TX: 55 AA 52 05 00 00 0A //chippy
RX: AA 55 13 97 18 00 00 00 06 //response from the BM1397
TX: 55 AA 53 05 00 00 03 //chain inactive
TX: 55 AA 53 05 00 00 03 //chain inactive
TX: 55 AA 53 05 00 00 03 //chain inactive
TX: 55 AA 40 05 00 00 1C //chippy
TX: 55 AA 51 09 00 80 00 00 00 00 1C //init1 - clock_order_control0
TX: 55 AA 51 09 00 84 00 00 00 00 11 //init2 - clock_order_control1
TX: 55 AA 51 09 00 20 00 00 00 01 02 //init3 - ordered_clock_enable
TX: 55 AA 51 09 00 3C 80 00 80 74 10 //init4 - init_4_?
TX: 55 AA 51 09 00 14 00 00 00 00 1C //set_ticket - ticket_mask
TX: 55 AA 51 09 00 68 C0 70 01 11 00 //init5 - pll3_parameter
TX: 55 AA 51 09 00 68 C0 70 01 11 00 //init5 - pll3_parameter
TX: 55 AA 51 09 00 28 06 00 00 0F 18 //init6 - fast_uart_configuration
TX: 55 AA 51 09 00 18 00 00 7A 31 15 //baudrate - misc_control
TX: 55 AA 51 09 00 70 0F 0F 0F 00 19 //prefreq - pll0_divider
TX: 55 AA 51 09 00 70 0F 0F 0F 00 19 //prefreq - pll0_divider
TX: 55 AA 51 09 00 08 40 A0 02 25 16 //freqbuf - pll0_parameter
TX: 55 AA 51 09 00 08 40 A0 02 25 16 //freqbuf - pll0_parameter

Sending work to the BM1397 looks like this;

55 AA 21 96 04 04 00 00 00 00 A3 89 06 17 2F A8 0A 64 6F 1C C5 E8 99 CE 15 A2 DE DF 61 49 77 90 69 84 1C 8A 0C E0 A0 30 E4 0A CB A6 A5 FB 33 19 30 5D E2 46 EF 18 1D 63 63 EB E7 BA D9 8D 4B CA FE 9C 4F 45 F6 45 FA 71 A0 1E 8C B8 2D 68 DC 6C B8 4E 25 39 8C 50 FA 7E 2E C6 C8 08 61 B9 A5 89 90 71 C4 75 56 E4 78 85 35 22 65 51 EA 68 EB F8 96 B0 CA 40 77 D4 0C AF 1B D4 47 37 85 BB 39 6A 22 C3 9C 23 56 E7 CE B6 57 4C 1F A3 A9 9A D3 C1 A0 17 79 1F BC 38 8C 24

How does this big work field break down?

55 AA - (most) All of the commands to the BM1397 start with this

21 - Header fields -> (TYPE_JOB | GROUP_SINGLE | CMD_WRITE)

96 - Length

04 - JobID

04 - Midstates

00 00 00 00 - always zero.
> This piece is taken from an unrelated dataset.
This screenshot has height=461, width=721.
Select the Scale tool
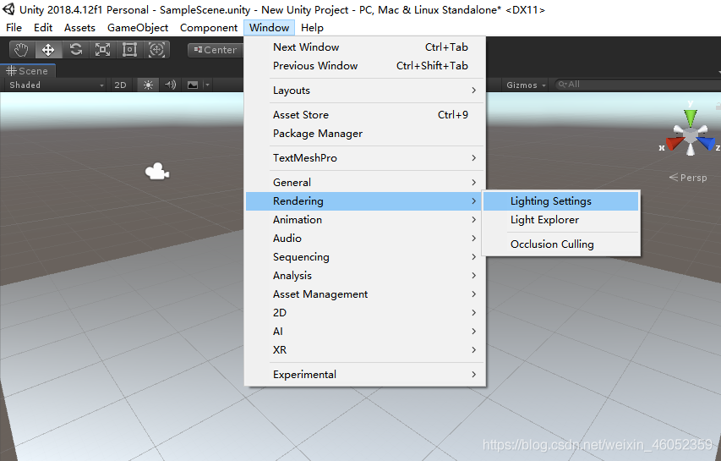coord(102,50)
Is this the starting nonce?

A3 89 06 17 - nbits

2F A8 0A 64 - ntime → Fri Mar 10 2023 03:46:55 GMT

6F 1C C5 E8 - last 4 bytes of the merkle root

99 CE 15 A2 DE DF 61 49 77 90 69 84 1C 8A 0C E0 A0 30 E4 0A CB A6 A5 FB 33 19 30 5D E2 46 EF 18 - midstate computed from the first 64 bytes of the header

1D 63 63 EB E7 BA D9 8D 4B CA FE 9C 4F 45 F6 45 FA 71 A0 1E 8C B8 2D 68 DC 6C B8 4E 25 39 8C 50 - midstate 2

FA 7E 2E C6 C8 08 61 B9 A5 89 90 71 C4 75 56 E4 78 85 35 22 65 51 EA 68 EB F8 96 B0 CA 40 77 D4 - midstate 3

0C AF 1B D4 47 37 85 BB 39 6A 22 C3 9C 23 56 E7 CE B6 57 4C 1F A3 A9 9A D3 C1 A0 17 79 1F BC 38 - midstate 4

8C 24 - checksum

  • for the checksum use crc16_false() on all bytes except for 55 AA

when the BM1397 finds a nonce that makes a hash below the difficulty (which difficulty is that?) it responds with;

AA 55 00 03 EA 0F 02 20 9C

this means the Nonce 0003EA0F was found for JobID 20

If the BM1397 doesn't find a good nonce in the whole nonce space, it just starts over. This is super wasteful, so it's up to the miner to keep track of what the ASIC is doing and send it more work if this happens. If you look at the hashing frequency you should be able to time this.